|
Important research into neuroblastoma is under way right now in many university hospitals, medical centers, and other institutions around the world. Each year, scientists find out more about what causes the disease and how to improve treatment.
In recent years, survival rates from childhood cancers have improved. Most of these results have come when doctors find ways to improve on the use of already available and accepted therapies. For example, studies are helping doctors learn which combinations of drugs are more likely to improve survival.
Clinical trials are under way to study the use of a drug called topotecan, alone and in combination with cyclophosphamide. Researchers hope that this agent will allow less intense doses of chemotherapy drugs to be used for treatment of neuroblastoma.
Differentiating agents such as retinoids have begun to show some promise in reducing the risk of recurrence after treatment. New, more effective retinoids are now being developed and studied.
Another new treatment under evaluation involves the use of monoclonal antibodies. These are special molecules that can be injected into the body to seek out and attach to cancerous cells. An example of the monoclonal antibodies now in clinical trials are those that have been developed to attach to the ganglioside GD2, which is present on the surface of many neuroblastoma cells.
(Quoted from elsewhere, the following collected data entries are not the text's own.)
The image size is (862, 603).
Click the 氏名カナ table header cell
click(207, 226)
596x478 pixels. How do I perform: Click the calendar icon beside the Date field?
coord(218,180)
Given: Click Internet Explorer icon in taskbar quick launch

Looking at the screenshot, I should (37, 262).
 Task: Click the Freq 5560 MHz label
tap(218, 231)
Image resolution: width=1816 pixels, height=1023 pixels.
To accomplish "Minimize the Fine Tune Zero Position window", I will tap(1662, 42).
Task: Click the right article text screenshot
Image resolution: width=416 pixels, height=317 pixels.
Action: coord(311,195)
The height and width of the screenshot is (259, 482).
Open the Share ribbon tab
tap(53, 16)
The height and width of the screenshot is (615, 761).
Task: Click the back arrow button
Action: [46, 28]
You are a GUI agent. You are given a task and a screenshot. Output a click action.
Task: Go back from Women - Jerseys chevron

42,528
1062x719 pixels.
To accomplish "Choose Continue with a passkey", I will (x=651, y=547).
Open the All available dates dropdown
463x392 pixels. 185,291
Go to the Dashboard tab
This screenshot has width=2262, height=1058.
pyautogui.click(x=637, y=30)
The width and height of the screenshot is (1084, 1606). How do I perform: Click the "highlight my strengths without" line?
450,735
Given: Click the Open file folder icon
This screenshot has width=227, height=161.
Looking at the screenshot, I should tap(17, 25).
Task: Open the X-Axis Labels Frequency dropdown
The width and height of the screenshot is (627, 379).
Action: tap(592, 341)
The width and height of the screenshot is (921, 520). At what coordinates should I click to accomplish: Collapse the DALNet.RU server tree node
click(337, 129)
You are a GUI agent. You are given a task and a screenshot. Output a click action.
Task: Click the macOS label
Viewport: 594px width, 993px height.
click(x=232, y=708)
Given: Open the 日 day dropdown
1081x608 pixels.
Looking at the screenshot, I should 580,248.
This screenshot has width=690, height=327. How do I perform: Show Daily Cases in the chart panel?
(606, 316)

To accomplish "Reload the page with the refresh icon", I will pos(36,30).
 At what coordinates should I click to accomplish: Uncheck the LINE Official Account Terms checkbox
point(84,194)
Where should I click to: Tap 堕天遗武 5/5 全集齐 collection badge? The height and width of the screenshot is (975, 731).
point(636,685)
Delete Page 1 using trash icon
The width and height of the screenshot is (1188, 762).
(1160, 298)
Sometimes, these antibodies can stimulate the child’s immune system to fight the cancer more effectively. Scientists are also learning how to attach these antibodies to radioactive particles or chemotherapy drugs. By zeroing in on their targets, these antibodies than can deliver chemotherapy or radiation to the neuroblastoma cells with minimal damage to normal cells. Early results of studies show that perhaps 40% of children with neuroblastoma that has returned after initial treatment show some response to some monoclonal antibodies.